** Start **

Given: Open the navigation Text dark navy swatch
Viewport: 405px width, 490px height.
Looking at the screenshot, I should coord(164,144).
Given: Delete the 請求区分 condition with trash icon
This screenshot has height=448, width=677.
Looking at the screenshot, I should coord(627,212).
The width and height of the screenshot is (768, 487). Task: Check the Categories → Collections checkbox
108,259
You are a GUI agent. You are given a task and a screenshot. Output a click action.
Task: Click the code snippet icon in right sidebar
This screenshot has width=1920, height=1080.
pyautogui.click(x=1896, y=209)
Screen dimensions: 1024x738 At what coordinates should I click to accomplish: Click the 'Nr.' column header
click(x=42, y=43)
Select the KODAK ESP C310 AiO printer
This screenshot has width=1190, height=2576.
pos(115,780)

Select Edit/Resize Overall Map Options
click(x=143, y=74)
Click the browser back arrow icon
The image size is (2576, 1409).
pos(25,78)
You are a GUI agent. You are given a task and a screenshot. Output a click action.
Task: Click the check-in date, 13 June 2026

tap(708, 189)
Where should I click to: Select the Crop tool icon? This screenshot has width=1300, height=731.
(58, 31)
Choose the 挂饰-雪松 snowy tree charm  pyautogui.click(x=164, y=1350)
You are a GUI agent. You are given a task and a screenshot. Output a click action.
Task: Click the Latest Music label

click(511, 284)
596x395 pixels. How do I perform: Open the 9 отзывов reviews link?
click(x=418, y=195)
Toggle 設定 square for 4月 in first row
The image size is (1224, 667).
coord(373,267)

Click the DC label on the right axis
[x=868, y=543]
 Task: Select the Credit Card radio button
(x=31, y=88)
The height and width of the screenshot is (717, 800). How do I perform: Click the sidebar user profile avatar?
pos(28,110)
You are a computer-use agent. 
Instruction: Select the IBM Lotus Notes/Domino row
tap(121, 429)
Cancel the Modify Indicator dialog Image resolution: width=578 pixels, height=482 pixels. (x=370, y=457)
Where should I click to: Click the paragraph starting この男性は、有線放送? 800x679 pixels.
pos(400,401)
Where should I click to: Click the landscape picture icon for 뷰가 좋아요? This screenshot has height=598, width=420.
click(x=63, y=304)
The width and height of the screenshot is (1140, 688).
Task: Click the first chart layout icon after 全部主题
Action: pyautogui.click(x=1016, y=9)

** End **

* **EXERCISE REQUIREMENTS**:
Lay out each line of the records above as a numbered list, omitting any blank lines.

* **CORRECT RESULT**:
1. Given: Open the navigation Text dark navy swatch
2. Viewport: 405px width, 490px height.
3. Looking at the screenshot, I should coord(164,144).
4. Given: Delete the 請求区分 condition with trash icon
5. This screenshot has height=448, width=677.
6. Looking at the screenshot, I should coord(627,212).
7. The width and height of the screenshot is (768, 487). Task: Check the Categories → Collections checkbox
8. 108,259
9. You are a GUI agent. You are given a task and a screenshot. Output a click action.
10. Task: Click the code snippet icon in right sidebar
11. This screenshot has width=1920, height=1080.
12. pyautogui.click(x=1896, y=209)
13. Screen dimensions: 1024x738 At what coordinates should I click to accomplish: Click the 'Nr.' column header
14. click(x=42, y=43)
15. Select the KODAK ESP C310 AiO printer
16. This screenshot has width=1190, height=2576.
17. pos(115,780)
18. Select Edit/Resize Overall Map Options
19. click(x=143, y=74)
20. Click the browser back arrow icon
21. The image size is (2576, 1409).
22. pos(25,78)
23. You are a GUI agent. You are given a task and a screenshot. Output a click action.
24. Task: Click the check-in date, 13 June 2026
25. tap(708, 189)
26. Where should I click to: Select the Crop tool icon? This screenshot has width=1300, height=731.
27. (58, 31)
28. Choose the 挂饰-雪松 snowy tree charm  pyautogui.click(x=164, y=1350)
29. You are a GUI agent. You are given a task and a screenshot. Output a click action.
30. Task: Click the Latest Music label
31. click(511, 284)
32. 596x395 pixels. How do I perform: Open the 9 отзывов reviews link?
33. click(x=418, y=195)
34. Toggle 設定 square for 4月 in first row
35. The image size is (1224, 667).
36. coord(373,267)
37. Click the DC label on the right axis
38. [x=868, y=543]
39.  Task: Select the Credit Card radio button
40. (x=31, y=88)
41. The height and width of the screenshot is (717, 800). How do I perform: Click the sidebar user profile avatar?
42. pos(28,110)
43. You are a computer-use agent. 
44. Instruction: Select the IBM Lotus Notes/Domino row
45. tap(121, 429)
46. Cancel the Modify Indicator dialog Image resolution: width=578 pixels, height=482 pixels. (x=370, y=457)
47. Where should I click to: Click the paragraph starting この男性は、有線放送? 800x679 pixels.
48. pos(400,401)
49. Where should I click to: Click the landscape picture icon for 뷰가 좋아요? This screenshot has height=598, width=420.
50. click(x=63, y=304)
51. The width and height of the screenshot is (1140, 688).
52. Task: Click the first chart layout icon after 全部主题
53. Action: pyautogui.click(x=1016, y=9)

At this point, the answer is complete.